═════ Teks Pilihan ═════

Soal Wacana UU Kebebasan Beragama, Gus Yahya: Fitrah Manusia Memilih Keyakinan | iVoox Indonesia

March 18, 2025

Update Terbaru virus covid-19
Indonesia

Memuat...

Dunia

Memuat...

Soal Wacana UU Kebebasan Beragama, Gus Yahya: Fitrah Manusia Memilih Keyakinan

IVOOX.id – Ketua Umum Pengurus Besar Nahdlatul Ulama (PBNU), KH Yahya Cholil Staquf atau Gus Yahya, menanggapi usulan Menteri Hak Asasi Manusia (HAM) Natalius Pigai mengenai pembentukan Undang-Undang Kebebasan Beragama. Ia menegaskan bahwa kebebasan dalam beragama merupakan fitrah manusia yang tidak bisa dilarang.  

"Secara fitrah memang enggak bisa dilarang, bagaimana caranya melarang?" ujar Gus Yahya dalam keterangan resmi yang diterima ivoox.id Minggu (16/3/2025).

Ia menjelaskan bahwa pengakuan negara terhadap enam agama resmi yang ada saat ini merupakan bagian dari skema pemerintahan yang sudah tertuang dalam Anggaran Pendapatan dan Belanja Negara (APBN) serta perangkat negara lainnya. Namun, menurutnya, hal itu tidak serta-merta membatasi kebebasan individu dalam berkeyakinan. 

"Kalau soal keyakinan orang itu kan bebas saja. Enam agama itu yang masuk dalam skema pemerintahan negara. Di Kemenag ada Bimas-nya misalnya. Tapi yang lain ada orang punya keyakinan di luar itu, semua mau apa? Nggak bisa dilarang," ujarnya. 

Gus Yahya menilai bahwa fasilitas yang diberikan negara terkait kebebasan beragama bergantung pada kesepakatan politik yang dijalankan oleh partai-partai politik. Namun, menurutnya, inti dari usulan UU Kebebasan Beragama bukanlah soal fasilitas, melainkan cara negara dalam mengatasi konflik sosial yang kerap terjadi di masyarakat.

═════ Data ═════

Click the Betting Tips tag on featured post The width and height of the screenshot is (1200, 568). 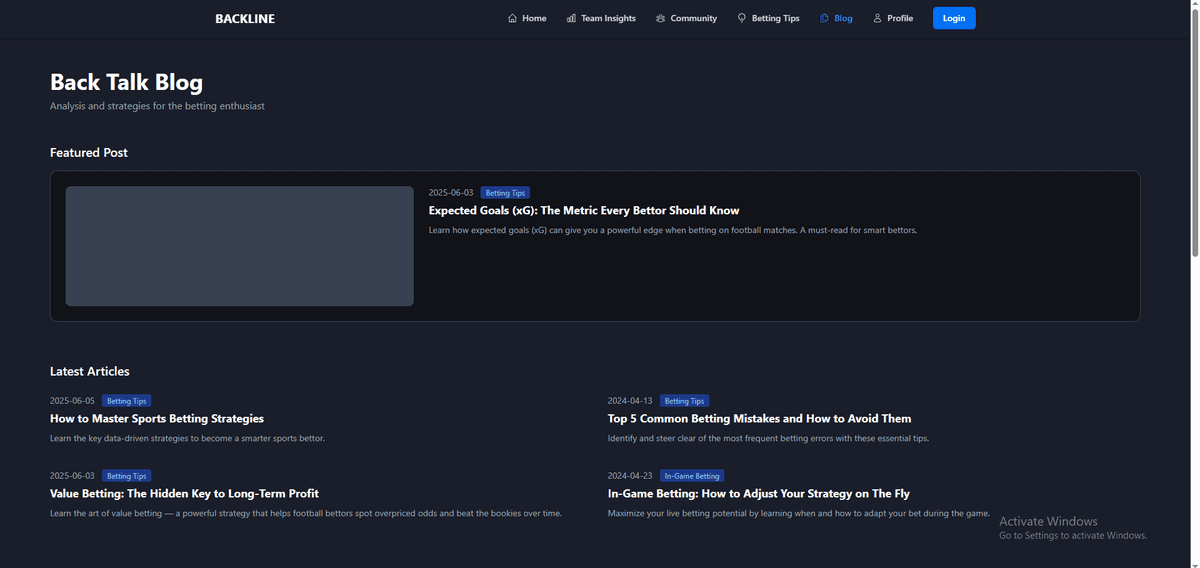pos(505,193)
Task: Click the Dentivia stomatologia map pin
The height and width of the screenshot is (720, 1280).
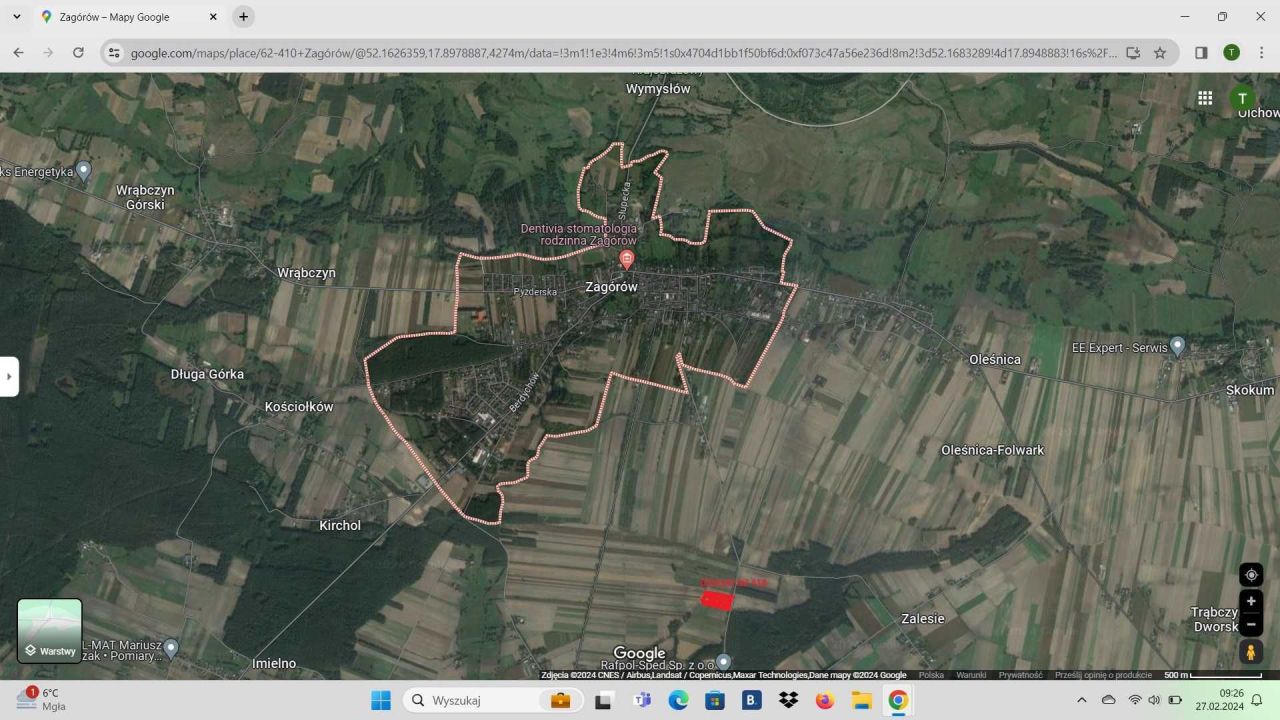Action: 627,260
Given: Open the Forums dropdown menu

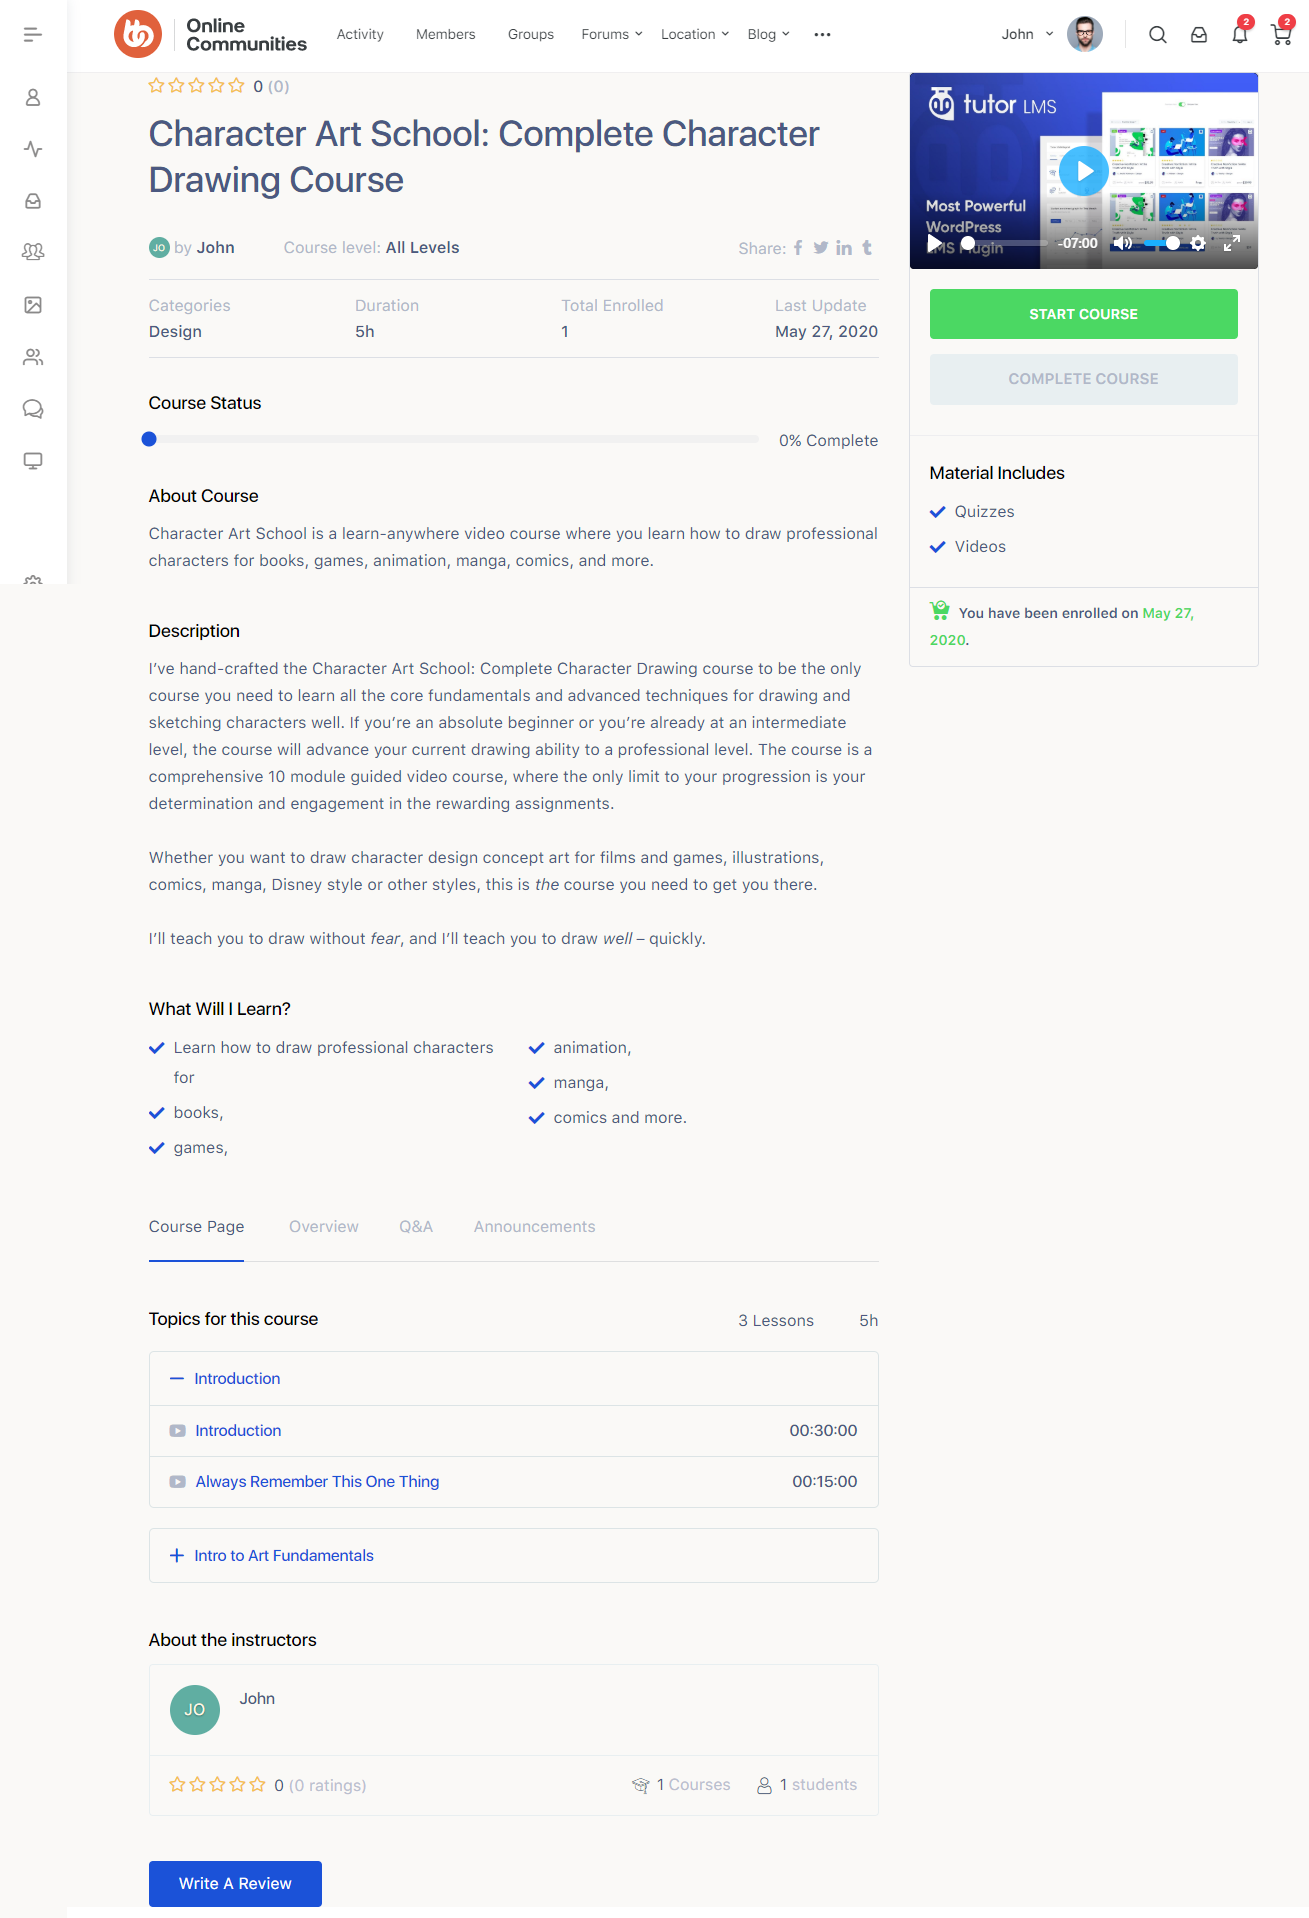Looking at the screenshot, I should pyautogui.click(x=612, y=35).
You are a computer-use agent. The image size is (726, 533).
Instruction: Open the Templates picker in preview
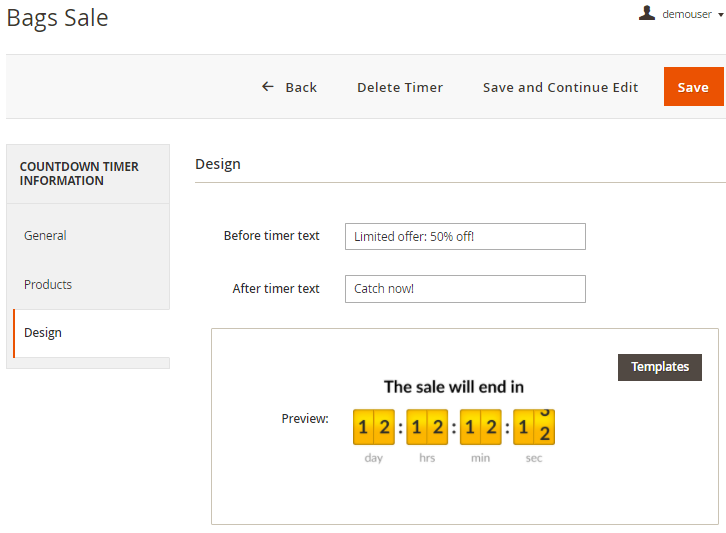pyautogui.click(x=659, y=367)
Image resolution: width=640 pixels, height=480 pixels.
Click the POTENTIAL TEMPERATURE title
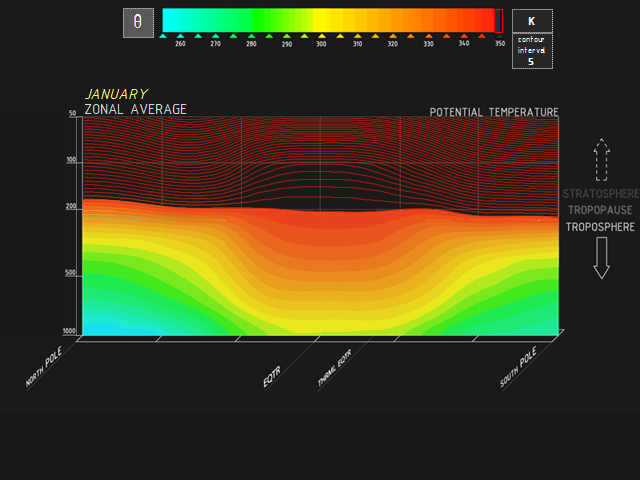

═════

» **Deskripsi Tugas**
Tuliskan lanjutan berita tentang tanggapan Gus Yahya atas wacana UU Kebebasan Beragama, dimulai setelah kalimat terakhir yang tercantum.

» **Jawaban Tertulis**
"Sekarang kan sejauh mana dari enam agama yang diakui itu lebih banyak disediakan oleh pemerintah, itu bukan soal fasilitasnya, tapi soal mengatasi masalah-masalah yang muncul di dalam pergaulan antarkomunitas," kata Gus Yahya. 

Sementara itu, Ketua PBNU Alissa Qotrunnada Munawaroh Wahid turut mengapresiasi wacana pembentukan UU Kebebasan Beragama. Menurutnya, aturan ini dapat memberikan jaminan perlindungan yang lebih jelas bagi kelompok masyarakat yang menganut kepercayaan di luar enam agama resmi yang diakui negara. 

"Sampai saat ini, agama lokal seperti Kaharingan dan Sunda Wiwitan masih menghadapi banyak kesulitan. Kalau nanti ada aturan yang lebih jelas, tentu akan lebih baik dalam hal perlindungan bagi mereka," ujar Alissa.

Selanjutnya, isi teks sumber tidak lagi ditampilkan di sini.